IPTV services will struggle for years against entrenched pay-TV and free-to-air TV providers, according to predictions from analyst Gartner.
It estimates there will be 3.3 million subscribers to IPTV services in Western Europe by the end of this year and 16.7 million within four years. But despite this robust growth prediction, the analyst warned that IPTV will "struggle over the next five years" to become a mainstream revenue opportunity for carriers.
Faced with competition from pay TV and free-to-air terrestrial TV providers, carriers will resort to low-priced services and bundles to drive subscriber uptake. As a result, carriers' IPTV revenues in Western Europe will grow from €336m in 2006 to only €3bn in 2010.
But Gartner principal research analyst Susan Richardson said this doesn't mean that carriers should hold back.
"While the short to medium-term profits from IPTV will be modest at best, carriers can't afford to delay in the deployment of the IPTV platform. Those who delay too long will risk undermining their ability to be long-term key players in the consumer infotainment communications business," she said in a statement.
"This is because IPTV is not a single service; it is a new distribution platform over which many services can be offered eventually. Investments now have to be seen in the context of seeding the ground for the future."
The UK currently has one of the smallest numbers of IPTV subscribers in Western Europe with only 75,000 subscribers predicted in 2006.

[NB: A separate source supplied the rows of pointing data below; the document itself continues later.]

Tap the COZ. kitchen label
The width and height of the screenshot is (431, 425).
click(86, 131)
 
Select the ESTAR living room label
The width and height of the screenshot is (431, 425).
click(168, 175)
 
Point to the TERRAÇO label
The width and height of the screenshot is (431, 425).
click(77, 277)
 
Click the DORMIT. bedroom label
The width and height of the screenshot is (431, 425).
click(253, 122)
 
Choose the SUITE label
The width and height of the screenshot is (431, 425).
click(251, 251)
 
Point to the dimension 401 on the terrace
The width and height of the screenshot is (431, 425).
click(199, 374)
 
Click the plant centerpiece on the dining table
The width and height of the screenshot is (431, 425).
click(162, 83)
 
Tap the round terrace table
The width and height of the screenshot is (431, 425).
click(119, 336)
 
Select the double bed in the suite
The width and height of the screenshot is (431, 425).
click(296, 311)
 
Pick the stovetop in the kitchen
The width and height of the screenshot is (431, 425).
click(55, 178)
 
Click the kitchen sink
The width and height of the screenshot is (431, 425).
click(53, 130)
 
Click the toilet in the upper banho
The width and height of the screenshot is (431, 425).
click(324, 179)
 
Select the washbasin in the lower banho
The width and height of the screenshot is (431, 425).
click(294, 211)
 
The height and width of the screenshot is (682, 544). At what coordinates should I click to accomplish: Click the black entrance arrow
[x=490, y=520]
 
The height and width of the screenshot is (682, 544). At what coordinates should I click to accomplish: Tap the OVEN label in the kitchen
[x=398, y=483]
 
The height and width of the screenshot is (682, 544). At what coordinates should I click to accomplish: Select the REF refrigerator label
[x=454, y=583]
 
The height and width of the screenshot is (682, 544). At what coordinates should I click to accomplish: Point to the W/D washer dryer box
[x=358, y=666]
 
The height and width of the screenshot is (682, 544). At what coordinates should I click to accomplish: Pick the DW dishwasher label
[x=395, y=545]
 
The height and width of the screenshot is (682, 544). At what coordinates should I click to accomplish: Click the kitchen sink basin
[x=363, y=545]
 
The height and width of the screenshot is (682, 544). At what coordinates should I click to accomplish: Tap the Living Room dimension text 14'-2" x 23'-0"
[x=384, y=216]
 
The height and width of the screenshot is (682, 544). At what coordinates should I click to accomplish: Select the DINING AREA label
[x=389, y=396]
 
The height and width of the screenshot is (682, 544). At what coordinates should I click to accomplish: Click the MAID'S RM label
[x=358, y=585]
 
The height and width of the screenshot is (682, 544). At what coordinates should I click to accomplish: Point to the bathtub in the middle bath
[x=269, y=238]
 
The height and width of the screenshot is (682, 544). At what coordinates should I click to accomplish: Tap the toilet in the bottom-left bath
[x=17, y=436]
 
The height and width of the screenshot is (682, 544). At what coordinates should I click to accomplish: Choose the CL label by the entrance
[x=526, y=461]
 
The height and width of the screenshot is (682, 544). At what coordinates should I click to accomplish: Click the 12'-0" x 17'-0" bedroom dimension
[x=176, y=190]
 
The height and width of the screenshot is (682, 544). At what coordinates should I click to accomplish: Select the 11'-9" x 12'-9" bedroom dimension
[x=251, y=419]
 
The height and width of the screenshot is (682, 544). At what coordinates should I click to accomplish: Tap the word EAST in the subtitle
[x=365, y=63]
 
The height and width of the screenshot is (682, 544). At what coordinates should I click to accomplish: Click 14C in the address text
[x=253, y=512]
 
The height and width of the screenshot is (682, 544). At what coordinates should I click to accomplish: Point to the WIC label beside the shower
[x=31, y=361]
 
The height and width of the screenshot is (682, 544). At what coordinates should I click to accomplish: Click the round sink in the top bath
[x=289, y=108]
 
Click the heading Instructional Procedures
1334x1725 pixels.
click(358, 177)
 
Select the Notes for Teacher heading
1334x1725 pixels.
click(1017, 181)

Although this is set to increase fairly rapidly to reach 1.9 million by 2010 with the introduction of services such as BT Vision this autumn, Gartner predicts that the UK will remain a weaker prospect for IPTV. This is mainly due to the existing pay TV landscape and dominance of Sky TV.
In contrast Gartner predicts that by the end of 2006, almost half of Western Europe's IPTV subscribers will be based in France — a total of 1.7 million generating revenues of €141m.
Gartner defines IPTV as the delivery of video over a carrier's managed broadband network to a customer's TV set. It does not include streaming media over the internet to a PC.